Tuesday, February 11, 2014

Pick a Parsha: Ki Tisa, Exodus 30:11–34:35

Parasha Ki Tisa Framed Art

By Artist Michal Meron
I've sort of fallen off of the Pick a Parsha bandwagon, so I'd like to remedy that right now.  No, I haven't given you all a chance to read along with me, but when I got this in my inbox, I couldn't help but think about the parenting implications behind the story of the golden calf.

Go ahead and read the commentary, I'll wait....

Okay, do you see what I see?  Or at least what this commentary suggests to me.  When we go and fine the actual parsha here,  we start with the making of the temple space, and provisions for who does what, etc.  So many commentaries focus on which one happened first.  I think, as a modern reader of modern literature, we can take the writing and place it in it's proper context.  First we are with G-d and Moses, up on the mountain.  The author takes us through their conversation, since it is taking place with Moses right now.

Then we move back down the mountain to the people.  They have no idea of what G-d and Moses are talking about.  They are worried about where Moses is.  So, they turn to what they know, as the commentary tells us.  They were used to rule under Pharaoh, who is like a G-d.  They took what was in front of them, Moses, and made him like a G-d as well.  When he disappears, they need something to replace him.

So what is the story of parenting that I see so clearly.  I hope that many of us see the moral of leading and following. Certainly we wish that out children could have acted differently, gone away from the 'mob mentality' and stayed true to G-d.  And that is a good moral.  The one I see has more to do with how we deal with our children.

When our children are newborns we are their world.  Our newborns need so little more than us.  One could argue they need nothing more than the love and comfort of their parents.  We give them so much that it takes them several months to realize that they are truly separate and independent human beings. 

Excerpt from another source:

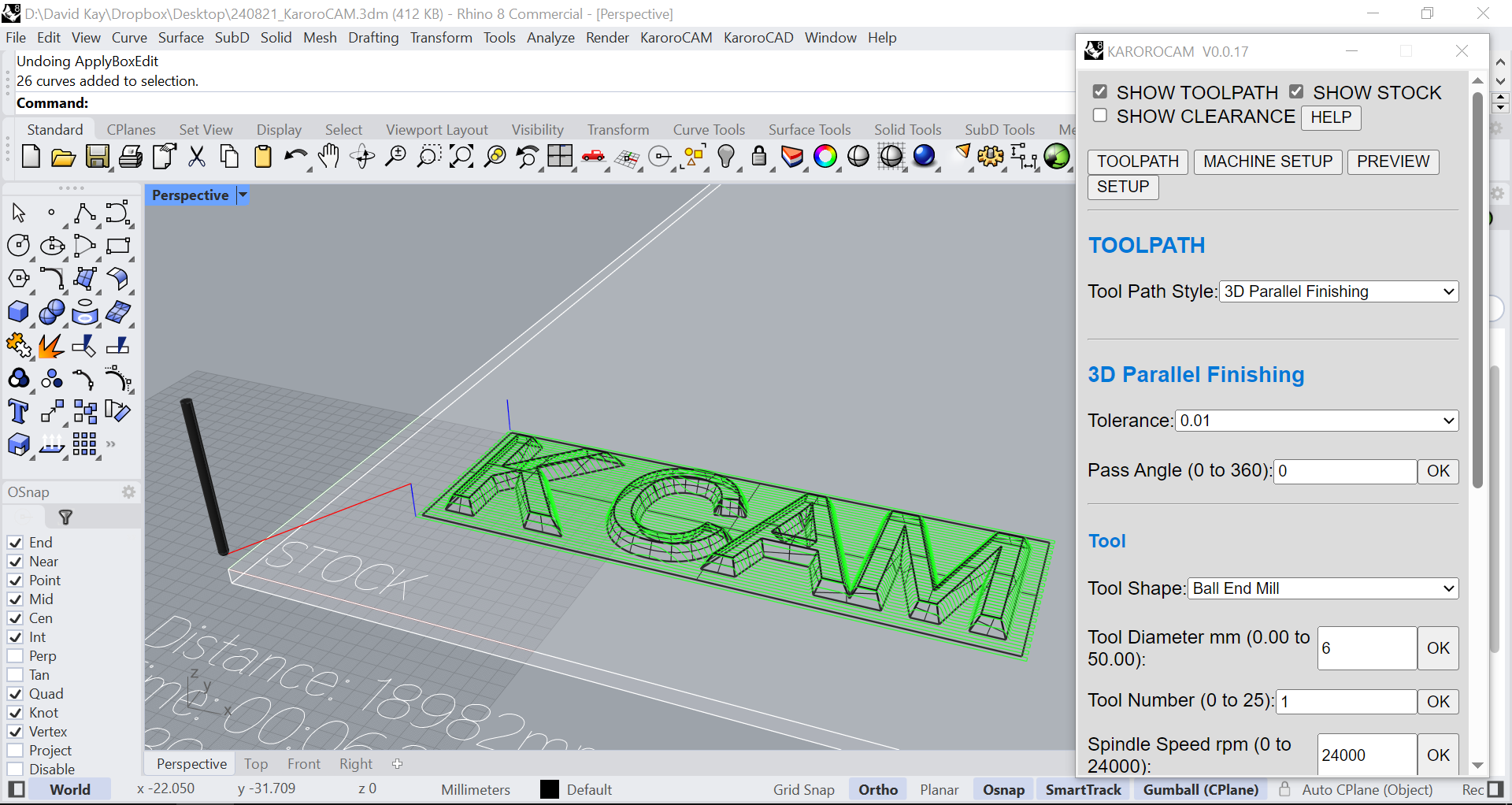Click the PREVIEW button
This screenshot has height=805, width=1512.
(1393, 161)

So when I read Ki Tisa, I see that these 'children' are so dependent on an adult authority figure that in the absence of the 'parent' they can't see clearly to the right decision.  In the world of helicopter parenting today, it can be so easy to create a child who depends upon us. 

This weekend EG got a Little Tykes climbing toy with a slide.  The ladder up to it is hard for her to understand, and she constantly yelled 'help, help.'  But my job as a parent isn't just to pick her up and put her next to the slide.  It's to create an independent adult who, in my absence, can climb the ladder herself. 

So it's true about all our parenting.  Our ending goal is to create children who can independently sort through right and wrong, understand their surroundings, cope and adapt.  Otherwise, we risk having our children cling to whats around them.  And perhaps for us, it won't be the High Priest Aaron.  It will be the drugs, or the gangs or who knows what else.